* ASSIGNMENT: Below are some entries. Count the lines where "coordinates" appears and state only that number.

* PROVIDED ENTRIES:
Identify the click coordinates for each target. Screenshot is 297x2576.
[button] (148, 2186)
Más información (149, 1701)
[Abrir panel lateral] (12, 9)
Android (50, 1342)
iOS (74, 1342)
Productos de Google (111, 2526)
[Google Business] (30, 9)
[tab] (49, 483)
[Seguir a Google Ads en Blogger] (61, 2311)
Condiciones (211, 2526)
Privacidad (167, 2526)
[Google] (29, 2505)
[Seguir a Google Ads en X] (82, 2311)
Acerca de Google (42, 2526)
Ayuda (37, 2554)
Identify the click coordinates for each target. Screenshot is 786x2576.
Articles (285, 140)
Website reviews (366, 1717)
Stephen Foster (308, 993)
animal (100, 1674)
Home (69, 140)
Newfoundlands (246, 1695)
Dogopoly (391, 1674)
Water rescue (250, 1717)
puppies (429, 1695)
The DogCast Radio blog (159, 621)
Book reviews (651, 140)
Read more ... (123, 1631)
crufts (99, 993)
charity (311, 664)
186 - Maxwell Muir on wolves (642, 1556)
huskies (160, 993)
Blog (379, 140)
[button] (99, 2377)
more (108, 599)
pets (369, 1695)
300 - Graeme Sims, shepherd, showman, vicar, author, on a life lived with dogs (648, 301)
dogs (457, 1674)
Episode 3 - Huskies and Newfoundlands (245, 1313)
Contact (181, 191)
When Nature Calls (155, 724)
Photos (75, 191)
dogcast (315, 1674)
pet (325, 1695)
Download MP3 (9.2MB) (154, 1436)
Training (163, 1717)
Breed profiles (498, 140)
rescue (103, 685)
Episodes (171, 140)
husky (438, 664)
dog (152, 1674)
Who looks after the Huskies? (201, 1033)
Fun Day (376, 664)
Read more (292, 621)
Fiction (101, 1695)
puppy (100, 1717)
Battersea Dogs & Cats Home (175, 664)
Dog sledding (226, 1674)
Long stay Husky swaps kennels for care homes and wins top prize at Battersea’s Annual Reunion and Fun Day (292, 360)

* OUTPUT FOR THIS TASK: 2